Nasıl Bir Ekonomi Gazetesi
İşgücü piyasasında dezavantajlı gruplar arasında yer alan engellilerle ilgili olarak her toplumda olduğu gibi ülkemizde de anayasa ve yasalarda istihdam, sosyal güvenlik, çalışma şartları ve toplum hayatına intibaklarına yönelik özel düzenlemeler yapılmıştır.
Bu bağlamda, Anayasamızın; “Çalışma hakkı ve ödevi” başlıklı 50 nci maddesinde “….bedeni ve ruhi yetersizliği olanların çalışma şartları açısından özel olarak korunacağı”, Sosyal güvenlik bakımından özel olarak korunması gerekenler” başlıklı 61 inci maddesinde “Devletin, sakatların korunmalarını ve toplum hayatına intibaklarını sağlayıcı tedbirleri alacağı” hükümlerine yer verilmiştir.

◆ **Verilen Malzeme**

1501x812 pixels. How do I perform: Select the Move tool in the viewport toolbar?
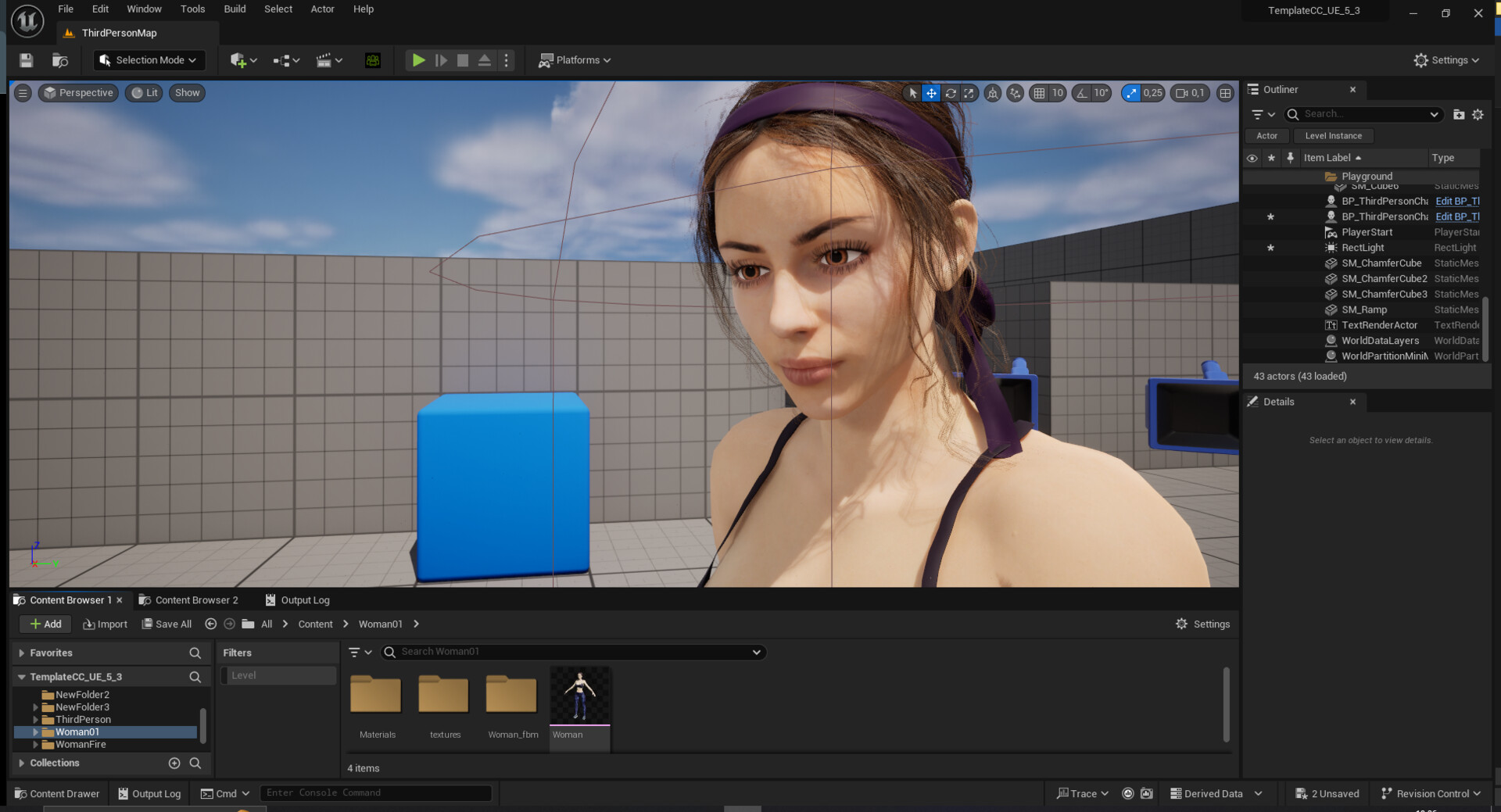(931, 92)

◆ **Alıştırmalar**
[1] Belge bölümüne göre engellilerle ilgili özel düzenlemelerin yapıldığı alanları sıralayın.
[2] Belge bölümünde "Bu bağlamda, Anayasamızın;" sözlerinden "hükümlerine yer verilmiştir." sözlerine kadar uzanan kısmı olduğu gibi tekrarlayın.
[3] Belge bölümüne göre aşağıdaki soruları yanıtlayın.
(a) Engelliler işgücü piyasasında hangi gruplar arasında yer alıyor?
(b) Anayasanın "Çalışma hakkı ve ödevi" başlıklı maddesi kaçıncı maddedir?
(c) Anayasanın 61 inci maddesinin başlığı nedir?

◆ **Cevaplar**
[1] istihdam, sosyal güvenlik, çalışma şartları, toplum hayatına intibak

[2]
Bu bağlamda, Anayasamızın; “Çalışma hakkı ve ödevi” başlıklı 50 nci maddesinde “….bedeni ve ruhi yetersizliği olanların çalışma şartları açısından özel olarak korunacağı”, Sosyal güvenlik bakımından özel olarak korunması gerekenler” başlıklı 61 inci maddesinde “Devletin, sakatların korunmalarını ve toplum hayatına intibaklarını sağlayıcı tedbirleri alacağı” hükümlerine yer verilmiştir.

[3]
(a) Dezavantajlı gruplar arasında.
(b) 50 nci madde.
(c) "Sosyal güvenlik bakımından özel olarak korunması gerekenler"